Problem description >> Reproduce the listing below word for word, but leave out the pictures.

━━━━━ Available records ━━━━━

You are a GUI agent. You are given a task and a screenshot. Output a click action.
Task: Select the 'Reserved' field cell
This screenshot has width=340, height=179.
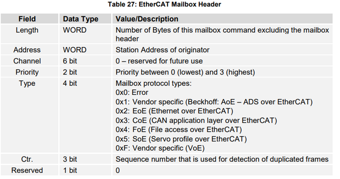27,170
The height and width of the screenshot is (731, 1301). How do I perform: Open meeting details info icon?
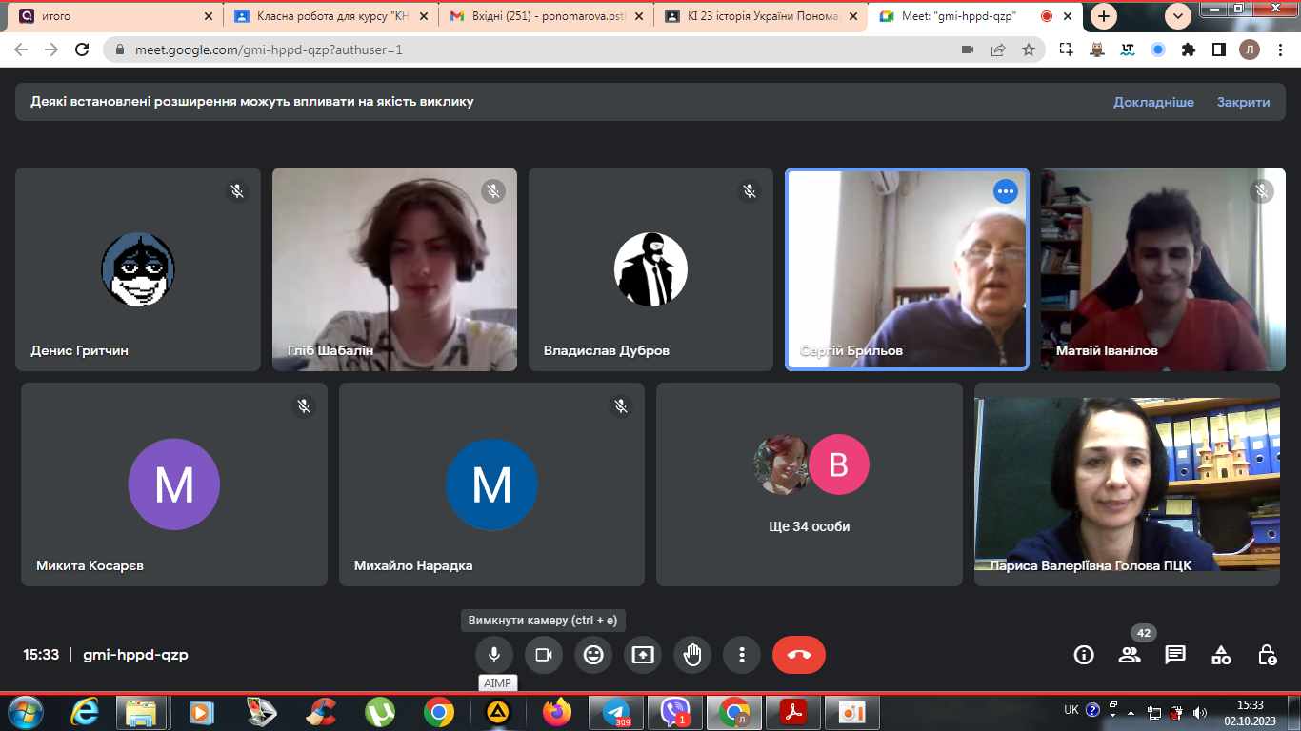[x=1083, y=655]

━━━━━

Solution below >>
You are a GUI agent. You are given a task and a screenshot. Output a click action.
Task: Select the 'Reserved' field cell
This screenshot has width=340, height=179.
27,170
The height and width of the screenshot is (731, 1301). How do I perform: Open meeting details info icon?
[x=1083, y=655]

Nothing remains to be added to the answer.